THINGS TO DO ▸
• 1. In the book review below, why does the reviewer treat the blue tennis shoe story as a good example of the evidence Kean provides? Answer in one to three sentences.
• 2. Write the next part of the review of Surviving Death below, starting after its last sentence.

PROVIDED TEXT ▸

---

Surviving Death: Evidence of the Afterlife by Leslie Kean
My rating: 4 of 5 stars
I suspect a lot of people will have one of two reactions on reading this book. They’ll either roll their eyes and put it down, dismissing it as a bunch of non-scientific hooey, or they’ll allow themselves to admit that definitive evidence may be ever-elusive, but that Kean presents a strong set of circumstantial evidence to suggest that consciousness can and does exist outside of the human body, and can therefore exist after death.
Kean breaks the book into sections and devotes chapters to letting direct witnesses or participants tell their stories in their own words, ranging from classic out-of-body experiences. My favorite is a woman in hospital who floated around and outside the building while suffering cardiac arrest, spotting a blue tennis shoe out of sight on a ledge. A medical social worker later looks for and finds the shoe, which precisely matches the description the patient offered. This story is also a good example of the evidence Kean provides. While you can come up with ways the story might be faked–the patient and social worker may have conspired together, the patient may have planted the shoe herself before her hospital stay–they all seem highly implausible, but not quite impossible, always leaving some room for doubt for the skeptical.

---

SUPPLIED INFORMATION ▸

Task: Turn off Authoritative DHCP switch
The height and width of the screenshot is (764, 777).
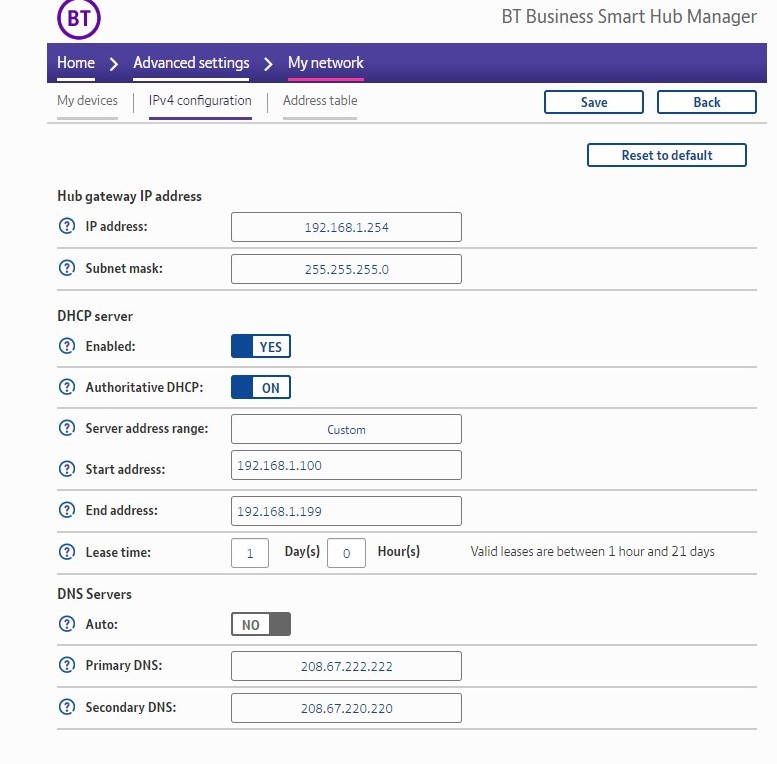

---

LIST OF ANSWERS ▸
• 1. The shoe was out of sight on a ledge, yet it precisely matched the patient's description. Ways to fake the story can be imagined, such as the patient and social worker conspiring or the patient planting the shoe before her hospital stay. These explanations seem highly implausible but not quite impossible, which is typical of Kean's evidence: strong, yet always leaving some room for doubt for skeptics.

• 2.
Kean devotes further chapters to past life experiences, “actual death” experiences where the patient is clinically dead for a period of time, and a large part of the book to communicating with the dead through mediums and seances. Kean ends up inserting herself into the story after attending several seances in which she believes she is contacted by two spirits, those of her brother and Budd Hopkins, the UFO investigator, with whom she was acquainted. She also sees physical manifestations of objects like human hands forming out of ectoplasm. If it sounds weird, it’s because it is weird.
Kean admits as much while asserting that she always remained analytical, taking notes and doing all she could to establish the events were authentic and happened as she recollected.
The underlying thesis is that there exists two things we can’t really see or even prove. The first is psi energy–the ability to do things like move objects through thought alone (yes, just like Carrie, but with less burning-down-the-high-school), and the second is that each person has a consciousness or what some might call the soul, that resides within our brains and bodies, but is not bound to them, so that when we die, this essence or soul is released and joins others in another dimension that doesn’t quite overlap ours. It’s established that those in this other dimension cannot easily communicate with us, because they exist outside of regular physical space. But the other dimension is very groovy and peaceful and wonderful, and is why virtually everyone having a near-death or out-of-body experience loses their fear of death.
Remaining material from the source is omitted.